Температура спала, начался кашель. Юноша лаял, надрывая горло. Впалая грудь ходила ходуном, лицо краснело. Кашель мешал раненому, заставляя задыхаться от удушья.
— Соседей не обманешь, — сказала Айями. — Гхыкает-то мужской голос. На всех этажах слышно.
— Я сказала, что ко мне в гости приехал племянник, — отозвалась Эммалиэ спокойно. — А тех, кого соседство с моим родственником не устраивает, могут пожаловаться даганнам. Посмотрим, кому будет хуже. Дам показания, и вместе со мной весь дом пойдет под арест за сговор.
— Должно быть, Ниналини обрадовалась перспективе переезда в Даганнию, — хмыкнула Айями.
— А то как же. Заявила, что помогает членам Сопротивления, а чужие родственники обойдутся, — ответила Эммалиэ со смешком.
— Она не промолчит. Сдаст.
— Не сдаст, — заверила Эммалиэ. — Я слишком хорошо её знаю.
Чтобы облегчить кашель, пришлось передвинуть "кровать" ближе к буфету и приподнять раненого полулежа. Так посоветовала Зоимэль.
— Чтобы легче отходила мокрота, — пояснила она. — Ему повезло, не заработал воспаление.
Начав кашлять, паренек пришел в себя. Открыв глаза, смотрел в одну точку, и во взгляде не сразу появилась осмысленность. Еще бы, любой дезориентируется, очнувшись в непонятном месте, в темноте при свете лучины.
Айями рассказала юноше, каким образом он оказался в полуразгромленной квартире.
— Меня зовут Айями, а маму — Эммалиэ. А твое имя?

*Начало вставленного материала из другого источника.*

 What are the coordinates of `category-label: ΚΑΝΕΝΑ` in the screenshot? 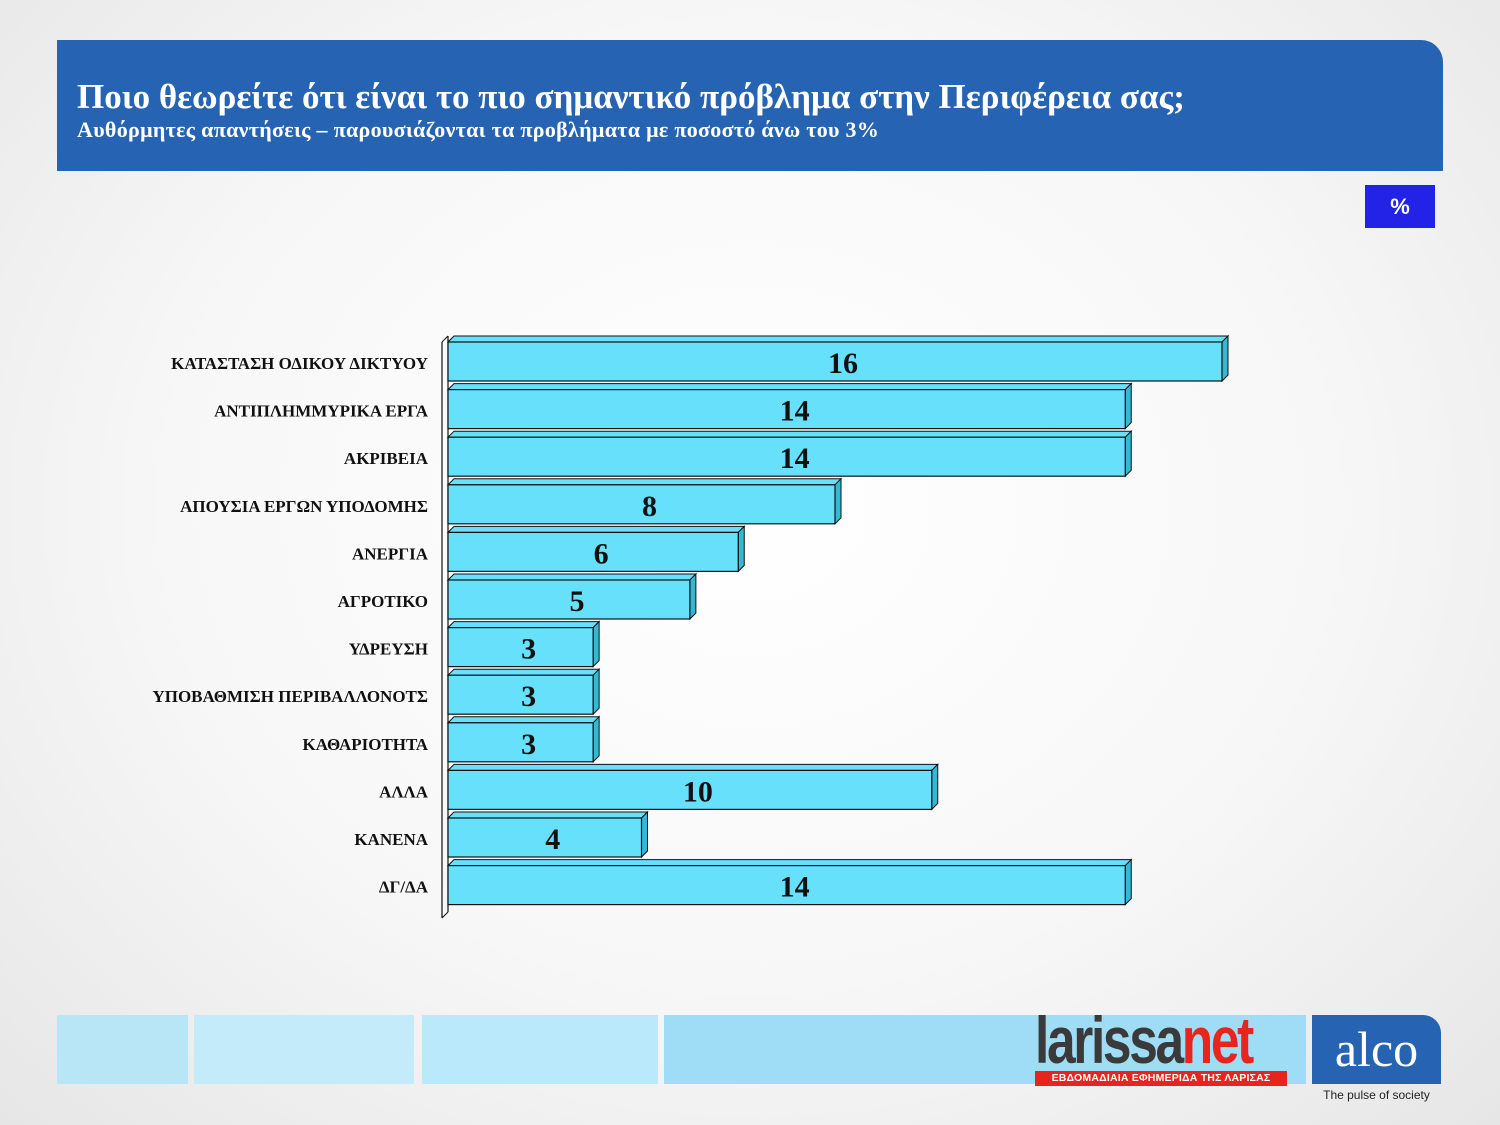 It's located at (391, 840).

Незнакомец не мог говорить — голос пропал, и рукой пошевелить не мог, потому что ослаб. Даже моргание поначалу утомляло паренька, но потом дело пошло на поправку. При случае Эммалиэ перебрала вслух буквы, а раненый моргал, отмечая нужную. Айями записывала, и на листочке получилось "Айрамир". Аналогичным способом женщины узнали, что юноше двадцать лет.

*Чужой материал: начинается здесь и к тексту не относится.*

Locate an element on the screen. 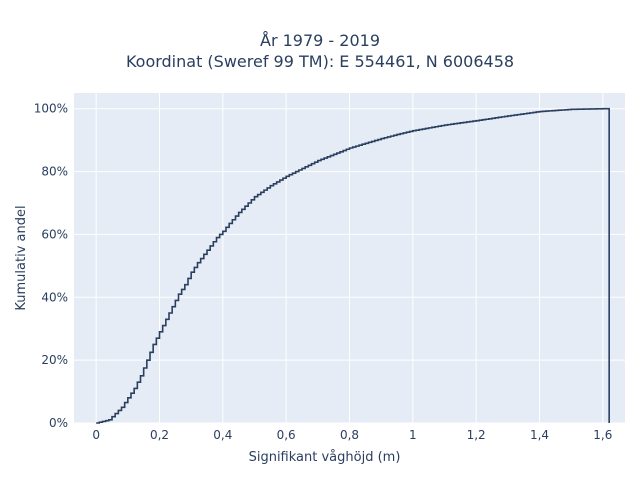 The image size is (640, 480). y-tick-label: 80% is located at coordinates (54, 172).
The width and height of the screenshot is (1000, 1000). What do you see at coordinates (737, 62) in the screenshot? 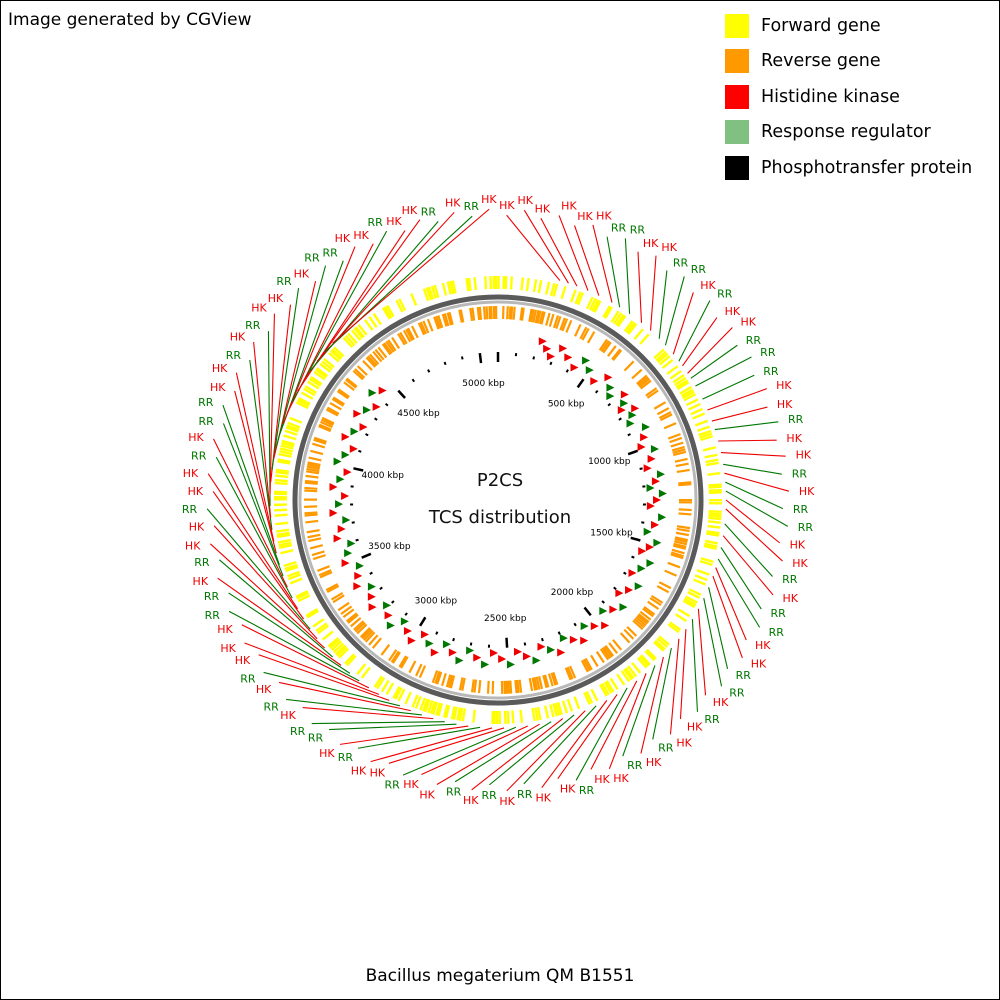
I see `reverse-gene-swatch` at bounding box center [737, 62].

— Ну, вот и познакомились, прекрасный принц, — улыбнулась Айями, сжав ободряюще его ладонь.
Айрамир мало походил на принца. Ранение и болезнь заострили черты лица, глаза ввалились, и стали заметны торчащие уши.
— Смотри, Айями, ваши имена похожи. Одинаковые "Ай" и "ми", — отметила Эммалиэ с воодушевлением. Ее несказанно радовало, что паренек очнулся. Значит, не впустую бдели возле постели раненого.
А тот с каждым днем крепчал. Айрамира кормили часто, но понемногу. Не желая быть беспомощным, юноша отобрал ложку у Эммалиэ и с разочарованным стоном разжал пальцы — из-за слабости задрожали руки. И естественные надобности справлял с помощью Эммалиэ, так как стеснялся Айями. И пытался самостоятельно добраться до отхожего ведра, но упал, потеряв сознание, чем напугал женщин.
— Вот упрямец. Сначала сил наберись, а потом шастай. Между прочим, пол холодный, а ты босиком, — упрекнула Эммалиэ парня, но всё же принесла галоши деда Пеалея вместо тапок.
Айрамир и разговаривать пытался, но голос исчез, оставив взамен каркающие хрипы.
— Не надрывай связки. Всему своё время, — успокоила Зоимэль, придя для повторного осмотра. — Видно, ты в рубашке родился. Могло быть и хуже.
Осмотрев раны, врачевательница осталась довольна их заживлением. Взамен использованных упаковок от лекарств, она дала другие.
— Здесь остатки, — потрясла полупустым баллончиком с аэрозолью. — Новый дать не могу, строгий учет. И перераспределите прием таблеток. Вместо трех за день давайте две, но четырежды, по половинке.
Айрамир говорил губами. Произносил беззвучно: "Привет", и Айями отвечала:
— Привет, больнушкин. Сегодня у нас на ужин перловка с мясом.
Ели вдвоем. Точнее, она помогала пареньку держать ложку с кашей и подносить ко рту.